Eosinophilic Esophagitis Is a Trait of Netherton Syndrome
Monday, March 7, 2016: 3:00 PM
Room 408B (Convention Center)
Nathalia Bellon, MD, , , , ,
Rationale: Netherton syndrome (NS) is a rare autosomal recessive skin disease due to loss of LEKTI, a protein expressed in stratified epithelia, with severe skin inflammation and constant allergic manifestations. This study assessed whether eosinophilic esophagitis (EoE) could occur during NS.

Methods: Routine upper gastrointestinal endoscopies with systematic biopsies of the proximal, medial and distal esophagus were performed and analyzed in 9 patients (4 girls, 5 boys; median age 5,6 [1-15] years) with digestive manifestations and characteristic NS. Standard stains and LEKTI immunostaining (using a monoclonal antibody specific for LEKTI, Santa Cruz Biotechnology) were performed on esophageal samples, in NS and non NS-control patients: 5 with EoE and 10 without EoE. According to international consensus, diagnosis of EoE was affirmed when >15 eosinophils/HPF were present in at least one sample. Patients are followed in the referral centre MAGEC, Necker-Enfants Malades Hospital (Paris, France) and included in the French cohort of allergic patients (Arsene, French Health Minister registry DC-2009-955), implying parents written consent.
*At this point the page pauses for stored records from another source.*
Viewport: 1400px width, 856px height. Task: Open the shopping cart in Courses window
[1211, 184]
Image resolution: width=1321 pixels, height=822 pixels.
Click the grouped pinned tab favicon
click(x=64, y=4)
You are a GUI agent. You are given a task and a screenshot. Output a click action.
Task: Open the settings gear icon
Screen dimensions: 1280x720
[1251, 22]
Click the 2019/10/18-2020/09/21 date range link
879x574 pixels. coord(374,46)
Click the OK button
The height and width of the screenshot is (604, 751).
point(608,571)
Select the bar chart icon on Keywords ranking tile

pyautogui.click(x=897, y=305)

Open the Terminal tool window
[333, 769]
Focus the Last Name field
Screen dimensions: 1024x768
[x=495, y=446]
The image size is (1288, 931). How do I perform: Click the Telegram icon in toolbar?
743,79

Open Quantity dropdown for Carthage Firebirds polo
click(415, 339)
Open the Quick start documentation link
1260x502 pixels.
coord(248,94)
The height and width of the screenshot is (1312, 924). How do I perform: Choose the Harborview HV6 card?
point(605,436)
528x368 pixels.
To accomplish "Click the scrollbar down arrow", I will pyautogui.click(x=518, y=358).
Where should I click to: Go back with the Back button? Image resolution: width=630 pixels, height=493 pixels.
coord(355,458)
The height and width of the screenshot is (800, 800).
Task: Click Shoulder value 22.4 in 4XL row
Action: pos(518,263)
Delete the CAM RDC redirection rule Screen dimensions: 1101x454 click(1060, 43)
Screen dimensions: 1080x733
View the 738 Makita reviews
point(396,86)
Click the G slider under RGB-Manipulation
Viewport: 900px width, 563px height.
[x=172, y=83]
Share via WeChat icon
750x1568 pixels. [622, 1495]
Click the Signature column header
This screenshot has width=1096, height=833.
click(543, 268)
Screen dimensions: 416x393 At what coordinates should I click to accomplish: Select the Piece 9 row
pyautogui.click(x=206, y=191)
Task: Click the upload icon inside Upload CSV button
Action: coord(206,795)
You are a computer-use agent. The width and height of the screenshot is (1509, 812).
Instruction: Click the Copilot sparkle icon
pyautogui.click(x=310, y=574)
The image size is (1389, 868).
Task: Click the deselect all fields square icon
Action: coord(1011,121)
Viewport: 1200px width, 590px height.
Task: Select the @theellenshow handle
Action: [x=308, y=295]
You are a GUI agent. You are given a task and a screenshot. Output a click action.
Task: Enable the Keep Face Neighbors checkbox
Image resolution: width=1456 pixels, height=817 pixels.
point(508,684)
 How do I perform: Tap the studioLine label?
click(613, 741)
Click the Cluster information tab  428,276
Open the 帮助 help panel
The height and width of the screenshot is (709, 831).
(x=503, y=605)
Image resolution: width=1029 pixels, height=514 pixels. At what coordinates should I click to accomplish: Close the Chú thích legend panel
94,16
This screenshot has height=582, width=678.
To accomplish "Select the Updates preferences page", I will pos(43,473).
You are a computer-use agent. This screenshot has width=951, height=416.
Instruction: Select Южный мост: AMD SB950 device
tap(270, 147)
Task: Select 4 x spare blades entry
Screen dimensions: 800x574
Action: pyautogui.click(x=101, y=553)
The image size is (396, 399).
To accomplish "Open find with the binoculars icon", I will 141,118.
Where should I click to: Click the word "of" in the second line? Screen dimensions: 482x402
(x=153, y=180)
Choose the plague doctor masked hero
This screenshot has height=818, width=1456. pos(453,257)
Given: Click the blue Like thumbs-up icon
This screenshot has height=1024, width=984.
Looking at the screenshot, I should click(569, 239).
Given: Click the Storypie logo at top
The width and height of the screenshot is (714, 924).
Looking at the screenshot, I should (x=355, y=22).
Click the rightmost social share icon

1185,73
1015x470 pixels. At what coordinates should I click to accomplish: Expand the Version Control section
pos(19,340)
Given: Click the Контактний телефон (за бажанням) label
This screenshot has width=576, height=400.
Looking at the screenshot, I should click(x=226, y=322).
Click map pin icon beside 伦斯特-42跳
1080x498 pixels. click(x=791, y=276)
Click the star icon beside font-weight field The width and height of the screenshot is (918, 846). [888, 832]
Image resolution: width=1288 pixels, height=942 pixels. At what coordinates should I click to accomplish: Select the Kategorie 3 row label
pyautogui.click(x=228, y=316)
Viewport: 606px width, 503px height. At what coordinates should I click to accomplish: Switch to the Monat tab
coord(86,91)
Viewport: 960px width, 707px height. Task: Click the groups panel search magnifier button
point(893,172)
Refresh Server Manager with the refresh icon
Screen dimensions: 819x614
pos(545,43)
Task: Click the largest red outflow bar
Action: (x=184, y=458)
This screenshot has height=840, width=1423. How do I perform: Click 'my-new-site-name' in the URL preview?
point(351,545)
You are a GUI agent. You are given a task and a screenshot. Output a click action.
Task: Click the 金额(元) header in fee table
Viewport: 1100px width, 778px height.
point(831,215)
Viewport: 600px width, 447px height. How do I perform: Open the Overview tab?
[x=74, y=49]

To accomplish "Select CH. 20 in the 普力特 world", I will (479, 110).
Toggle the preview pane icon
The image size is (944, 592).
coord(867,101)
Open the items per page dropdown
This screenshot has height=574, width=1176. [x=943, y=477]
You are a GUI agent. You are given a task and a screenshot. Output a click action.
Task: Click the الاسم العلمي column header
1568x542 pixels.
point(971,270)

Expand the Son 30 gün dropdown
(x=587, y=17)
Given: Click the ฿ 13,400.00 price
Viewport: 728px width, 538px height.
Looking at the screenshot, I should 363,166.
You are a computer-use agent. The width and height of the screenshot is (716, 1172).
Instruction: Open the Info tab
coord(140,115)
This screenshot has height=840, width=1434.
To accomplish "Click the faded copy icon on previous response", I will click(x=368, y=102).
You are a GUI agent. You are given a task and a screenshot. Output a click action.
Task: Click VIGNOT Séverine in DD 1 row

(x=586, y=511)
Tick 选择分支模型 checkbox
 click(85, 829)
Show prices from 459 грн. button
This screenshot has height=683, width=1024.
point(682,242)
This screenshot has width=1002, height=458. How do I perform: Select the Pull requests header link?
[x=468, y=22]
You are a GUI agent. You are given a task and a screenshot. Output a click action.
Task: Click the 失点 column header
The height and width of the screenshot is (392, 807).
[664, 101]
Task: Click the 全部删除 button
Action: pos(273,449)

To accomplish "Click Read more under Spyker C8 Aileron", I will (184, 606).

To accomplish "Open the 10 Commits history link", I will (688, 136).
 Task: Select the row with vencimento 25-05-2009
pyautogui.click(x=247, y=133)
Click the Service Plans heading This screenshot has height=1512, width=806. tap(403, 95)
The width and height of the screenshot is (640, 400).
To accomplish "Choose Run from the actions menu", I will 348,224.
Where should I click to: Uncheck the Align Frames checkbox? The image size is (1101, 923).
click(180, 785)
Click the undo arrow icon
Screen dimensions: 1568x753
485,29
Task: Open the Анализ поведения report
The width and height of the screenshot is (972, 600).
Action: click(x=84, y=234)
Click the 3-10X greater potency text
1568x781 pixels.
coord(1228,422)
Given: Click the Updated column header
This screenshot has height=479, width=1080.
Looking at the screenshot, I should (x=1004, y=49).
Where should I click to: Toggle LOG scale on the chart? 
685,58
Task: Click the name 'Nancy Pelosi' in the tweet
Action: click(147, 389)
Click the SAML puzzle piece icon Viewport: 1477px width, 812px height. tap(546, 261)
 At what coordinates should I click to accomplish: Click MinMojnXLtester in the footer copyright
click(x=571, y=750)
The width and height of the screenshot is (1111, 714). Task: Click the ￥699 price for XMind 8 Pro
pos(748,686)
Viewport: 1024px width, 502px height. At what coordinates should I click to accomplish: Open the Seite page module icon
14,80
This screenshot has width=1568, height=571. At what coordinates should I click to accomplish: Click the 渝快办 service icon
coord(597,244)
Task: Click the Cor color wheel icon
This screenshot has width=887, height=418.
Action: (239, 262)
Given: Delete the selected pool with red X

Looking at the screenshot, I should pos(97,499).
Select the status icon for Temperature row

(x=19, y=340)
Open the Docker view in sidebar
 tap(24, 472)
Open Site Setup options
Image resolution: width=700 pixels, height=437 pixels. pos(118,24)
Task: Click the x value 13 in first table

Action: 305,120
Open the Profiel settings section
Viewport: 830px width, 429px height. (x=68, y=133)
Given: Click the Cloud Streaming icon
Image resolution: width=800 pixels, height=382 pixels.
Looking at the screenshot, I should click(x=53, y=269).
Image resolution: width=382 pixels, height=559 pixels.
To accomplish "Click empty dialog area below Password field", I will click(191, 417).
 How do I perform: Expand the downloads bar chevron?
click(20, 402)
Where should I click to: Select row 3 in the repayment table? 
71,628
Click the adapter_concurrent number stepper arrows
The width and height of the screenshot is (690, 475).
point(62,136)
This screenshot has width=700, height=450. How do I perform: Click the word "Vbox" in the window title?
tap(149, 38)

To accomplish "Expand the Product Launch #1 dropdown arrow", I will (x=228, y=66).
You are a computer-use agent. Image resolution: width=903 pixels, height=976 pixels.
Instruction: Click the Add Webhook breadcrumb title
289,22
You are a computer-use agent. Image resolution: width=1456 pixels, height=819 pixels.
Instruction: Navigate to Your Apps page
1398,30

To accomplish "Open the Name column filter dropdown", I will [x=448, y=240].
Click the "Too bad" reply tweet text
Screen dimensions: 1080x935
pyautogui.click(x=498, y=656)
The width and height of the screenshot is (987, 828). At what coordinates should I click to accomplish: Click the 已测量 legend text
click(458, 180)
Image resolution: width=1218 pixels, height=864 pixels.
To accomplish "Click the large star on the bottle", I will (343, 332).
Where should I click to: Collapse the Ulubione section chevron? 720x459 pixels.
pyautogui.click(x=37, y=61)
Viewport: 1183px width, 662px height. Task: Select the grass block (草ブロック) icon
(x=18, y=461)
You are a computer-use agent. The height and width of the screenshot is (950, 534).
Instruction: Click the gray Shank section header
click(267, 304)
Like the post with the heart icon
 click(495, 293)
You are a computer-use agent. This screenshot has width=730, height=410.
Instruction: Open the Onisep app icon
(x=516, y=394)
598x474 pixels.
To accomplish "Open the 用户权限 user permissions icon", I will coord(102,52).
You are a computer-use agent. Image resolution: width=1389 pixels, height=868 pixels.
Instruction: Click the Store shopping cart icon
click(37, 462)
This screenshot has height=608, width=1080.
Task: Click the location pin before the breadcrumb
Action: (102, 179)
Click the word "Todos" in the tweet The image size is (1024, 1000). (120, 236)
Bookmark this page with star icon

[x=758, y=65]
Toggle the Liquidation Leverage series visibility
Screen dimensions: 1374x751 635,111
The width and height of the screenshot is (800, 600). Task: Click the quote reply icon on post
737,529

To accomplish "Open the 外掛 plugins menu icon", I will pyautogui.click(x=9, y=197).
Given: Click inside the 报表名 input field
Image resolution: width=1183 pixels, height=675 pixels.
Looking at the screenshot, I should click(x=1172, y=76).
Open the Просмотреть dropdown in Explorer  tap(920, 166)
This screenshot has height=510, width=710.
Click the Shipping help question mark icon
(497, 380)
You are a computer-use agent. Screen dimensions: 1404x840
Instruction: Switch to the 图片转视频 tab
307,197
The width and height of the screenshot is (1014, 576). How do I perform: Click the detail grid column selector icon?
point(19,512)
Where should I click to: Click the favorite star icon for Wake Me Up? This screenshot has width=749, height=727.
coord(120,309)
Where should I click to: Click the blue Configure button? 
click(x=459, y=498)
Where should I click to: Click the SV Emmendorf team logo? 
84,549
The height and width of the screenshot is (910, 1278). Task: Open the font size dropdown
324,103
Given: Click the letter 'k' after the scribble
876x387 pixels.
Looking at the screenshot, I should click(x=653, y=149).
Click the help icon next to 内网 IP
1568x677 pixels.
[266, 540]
Results: EoE was found in 4/9 (44%) NS patients. Among the 5 NS patients without EoE, all but one patient were systematically fed with the conventional “6-food” elimination diet (SFED) used in EoE treatment strategy. Esophageal LEKTI immunoreactivity was negative in 8/9 (89%) NS patients, contrasting with positivity in all control patients (with or without EoE).

Conclusions: EoE appears to be a major feature of NS. Further research is needed to try to prevent the development of EoE in NS patients.